The worst disaster in the history of Mount Everest happened this morning as a avalanche killed 12 people and left 3 people missing.

Nepal Tourism Ministry official Krishna Lamsal said the avalanche hit about 6:30 a.m. Friday in an area just below Camp 2 at 21,000 feet, where climbers and guides had gathered to prepare for climbing season, which begins in mid-May.

Nepalese guides had set out early in the morning to prepare the ropes for hundreds of climbers when they were caught in a slide in an area nicknamed the “popcorn field.”

The Associated Press reported 12 bodies had been pulled from the pile of snow and ice and rescuers were searching for three other missing guides. Two others injured in the avalanche were taken to hospital by helicopter. All of the dead were Sherpa guides, Lamsal said.

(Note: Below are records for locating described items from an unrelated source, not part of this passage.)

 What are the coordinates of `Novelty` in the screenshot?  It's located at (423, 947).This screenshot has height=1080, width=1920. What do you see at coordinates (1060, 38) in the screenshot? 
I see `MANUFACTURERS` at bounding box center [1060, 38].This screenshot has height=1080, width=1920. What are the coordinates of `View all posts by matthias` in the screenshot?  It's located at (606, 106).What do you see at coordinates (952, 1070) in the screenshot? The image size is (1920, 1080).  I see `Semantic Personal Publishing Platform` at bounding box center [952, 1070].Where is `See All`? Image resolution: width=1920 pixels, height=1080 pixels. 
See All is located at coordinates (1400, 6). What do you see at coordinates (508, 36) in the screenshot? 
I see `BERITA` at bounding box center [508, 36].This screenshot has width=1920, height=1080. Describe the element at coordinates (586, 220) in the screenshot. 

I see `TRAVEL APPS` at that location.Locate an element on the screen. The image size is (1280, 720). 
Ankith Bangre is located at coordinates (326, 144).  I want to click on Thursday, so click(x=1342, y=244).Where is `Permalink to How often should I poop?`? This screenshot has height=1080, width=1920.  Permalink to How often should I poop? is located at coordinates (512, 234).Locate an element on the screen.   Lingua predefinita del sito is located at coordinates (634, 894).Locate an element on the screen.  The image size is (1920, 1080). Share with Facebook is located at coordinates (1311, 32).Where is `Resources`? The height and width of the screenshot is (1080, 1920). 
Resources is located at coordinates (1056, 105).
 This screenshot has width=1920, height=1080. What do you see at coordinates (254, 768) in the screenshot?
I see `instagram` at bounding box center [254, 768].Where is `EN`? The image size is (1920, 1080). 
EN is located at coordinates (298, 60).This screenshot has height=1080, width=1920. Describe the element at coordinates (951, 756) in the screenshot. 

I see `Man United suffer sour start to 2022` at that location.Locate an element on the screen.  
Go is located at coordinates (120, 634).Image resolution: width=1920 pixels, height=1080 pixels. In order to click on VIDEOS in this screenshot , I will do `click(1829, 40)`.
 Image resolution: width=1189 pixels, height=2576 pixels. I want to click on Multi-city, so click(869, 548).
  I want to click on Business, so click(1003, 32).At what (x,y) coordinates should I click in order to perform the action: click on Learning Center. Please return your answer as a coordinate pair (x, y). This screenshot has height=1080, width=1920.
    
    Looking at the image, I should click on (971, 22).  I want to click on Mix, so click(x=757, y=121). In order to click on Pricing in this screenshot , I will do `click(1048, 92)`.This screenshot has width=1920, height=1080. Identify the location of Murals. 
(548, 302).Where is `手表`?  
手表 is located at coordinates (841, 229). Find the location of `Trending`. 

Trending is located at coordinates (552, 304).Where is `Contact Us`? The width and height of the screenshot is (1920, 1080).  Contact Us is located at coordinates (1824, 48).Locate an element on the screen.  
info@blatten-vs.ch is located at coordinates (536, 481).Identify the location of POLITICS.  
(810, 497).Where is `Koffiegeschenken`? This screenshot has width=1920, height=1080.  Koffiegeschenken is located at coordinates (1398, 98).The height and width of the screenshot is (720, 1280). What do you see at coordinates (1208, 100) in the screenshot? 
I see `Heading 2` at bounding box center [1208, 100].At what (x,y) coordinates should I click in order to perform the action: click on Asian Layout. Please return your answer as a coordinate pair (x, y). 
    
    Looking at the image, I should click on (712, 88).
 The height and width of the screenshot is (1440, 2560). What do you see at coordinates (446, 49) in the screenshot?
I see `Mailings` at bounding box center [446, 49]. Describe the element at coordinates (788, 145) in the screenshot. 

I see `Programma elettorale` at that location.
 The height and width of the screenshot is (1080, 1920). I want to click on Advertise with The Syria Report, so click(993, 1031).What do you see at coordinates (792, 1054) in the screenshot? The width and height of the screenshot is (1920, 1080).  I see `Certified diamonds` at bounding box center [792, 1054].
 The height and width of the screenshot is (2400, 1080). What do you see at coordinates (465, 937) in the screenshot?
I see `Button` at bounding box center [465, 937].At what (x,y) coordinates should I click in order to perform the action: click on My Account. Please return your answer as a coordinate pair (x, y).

Rescuers and climbers from the camp as well as a helicopter dispatched from Nepal’s capital, Kathmandu, were aiding in the search for those missing and buried in the slide.

An eyewitness report from the scene said all of the climbers buried in the avalanche were Sherpas carrying loads to camps.

Mount Everest was first conquered by New Zealander Edmund Hillary and Nepalese Sherpa Tenzing Norgay in May 1953. Since then, more than 200 climbers have died attempting to scale the 29,035-foot summit. More than 4,000 climbers have since scaled the mountain.

The previous single deadliest incident on Everest occurred May 11, 1996, when eight climbers were killed in a snowstorm near the summit.